PROMPT: All of the entries below need to be repeated exactly.

---------- EXTRACTED DATA ----------

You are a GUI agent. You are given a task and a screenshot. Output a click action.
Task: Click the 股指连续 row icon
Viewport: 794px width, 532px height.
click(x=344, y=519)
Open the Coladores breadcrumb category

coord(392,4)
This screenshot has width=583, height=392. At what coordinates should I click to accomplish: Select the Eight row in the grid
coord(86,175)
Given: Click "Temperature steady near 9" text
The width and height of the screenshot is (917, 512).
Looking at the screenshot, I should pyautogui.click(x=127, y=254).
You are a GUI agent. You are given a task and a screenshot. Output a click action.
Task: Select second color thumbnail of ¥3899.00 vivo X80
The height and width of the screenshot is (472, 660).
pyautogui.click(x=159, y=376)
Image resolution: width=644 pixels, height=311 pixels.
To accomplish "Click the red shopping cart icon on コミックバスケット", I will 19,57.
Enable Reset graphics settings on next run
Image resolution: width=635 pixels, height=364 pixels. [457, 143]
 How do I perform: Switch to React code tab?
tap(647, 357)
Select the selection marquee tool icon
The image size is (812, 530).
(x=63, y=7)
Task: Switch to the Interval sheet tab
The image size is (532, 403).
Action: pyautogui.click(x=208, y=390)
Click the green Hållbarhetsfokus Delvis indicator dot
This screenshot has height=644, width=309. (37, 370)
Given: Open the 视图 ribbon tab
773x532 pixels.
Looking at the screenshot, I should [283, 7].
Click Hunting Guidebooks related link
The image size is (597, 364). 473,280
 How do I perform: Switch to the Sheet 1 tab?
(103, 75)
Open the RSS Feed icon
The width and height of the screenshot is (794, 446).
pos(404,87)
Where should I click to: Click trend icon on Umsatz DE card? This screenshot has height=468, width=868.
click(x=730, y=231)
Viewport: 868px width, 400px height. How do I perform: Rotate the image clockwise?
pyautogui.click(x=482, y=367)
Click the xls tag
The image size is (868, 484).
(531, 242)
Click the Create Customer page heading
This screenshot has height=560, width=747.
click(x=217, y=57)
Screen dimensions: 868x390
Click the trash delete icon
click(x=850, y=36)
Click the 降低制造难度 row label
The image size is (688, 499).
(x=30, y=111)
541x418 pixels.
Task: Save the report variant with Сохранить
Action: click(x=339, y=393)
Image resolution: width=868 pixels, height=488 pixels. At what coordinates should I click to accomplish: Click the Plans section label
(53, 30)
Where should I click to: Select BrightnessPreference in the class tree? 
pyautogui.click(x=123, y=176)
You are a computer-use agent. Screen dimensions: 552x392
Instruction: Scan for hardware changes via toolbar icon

----------

ANSWER TO THE PROBLEM:
You are a GUI agent. You are given a task and a screenshot. Output a click action.
Task: Click the 股指连续 row icon
Viewport: 794px width, 532px height.
click(x=344, y=519)
Open the Coladores breadcrumb category

coord(392,4)
This screenshot has width=583, height=392. At what coordinates should I click to accomplish: Select the Eight row in the grid
coord(86,175)
Given: Click "Temperature steady near 9" text
The width and height of the screenshot is (917, 512).
Looking at the screenshot, I should pyautogui.click(x=127, y=254).
You are a GUI agent. You are given a task and a screenshot. Output a click action.
Task: Select second color thumbnail of ¥3899.00 vivo X80
The height and width of the screenshot is (472, 660).
pyautogui.click(x=159, y=376)
Image resolution: width=644 pixels, height=311 pixels.
To accomplish "Click the red shopping cart icon on コミックバスケット", I will 19,57.
Enable Reset graphics settings on next run
Image resolution: width=635 pixels, height=364 pixels. [457, 143]
 How do I perform: Switch to React code tab?
tap(647, 357)
Select the selection marquee tool icon
The image size is (812, 530).
(x=63, y=7)
Task: Switch to the Interval sheet tab
The image size is (532, 403).
Action: pyautogui.click(x=208, y=390)
Click the green Hållbarhetsfokus Delvis indicator dot
This screenshot has height=644, width=309. (37, 370)
Given: Open the 视图 ribbon tab
773x532 pixels.
Looking at the screenshot, I should [283, 7].
Click Hunting Guidebooks related link
The image size is (597, 364). 473,280
 How do I perform: Switch to the Sheet 1 tab?
(103, 75)
Open the RSS Feed icon
The width and height of the screenshot is (794, 446).
pos(404,87)
Where should I click to: Click trend icon on Umsatz DE card? This screenshot has height=468, width=868.
click(x=730, y=231)
Viewport: 868px width, 400px height. How do I perform: Rotate the image clockwise?
pyautogui.click(x=482, y=367)
Click the xls tag
The image size is (868, 484).
(531, 242)
Click the Create Customer page heading
This screenshot has height=560, width=747.
click(x=217, y=57)
Screen dimensions: 868x390
Click the trash delete icon
click(x=850, y=36)
Click the 降低制造难度 row label
The image size is (688, 499).
(x=30, y=111)
541x418 pixels.
Task: Save the report variant with Сохранить
Action: click(x=339, y=393)
Image resolution: width=868 pixels, height=488 pixels. At what coordinates should I click to accomplish: Click the Plans section label
(53, 30)
Where should I click to: Select BrightnessPreference in the class tree? 
pyautogui.click(x=123, y=176)
You are a computer-use agent. Screen dimensions: 552x392
Instruction: Scan for hardware changes via toolbar icon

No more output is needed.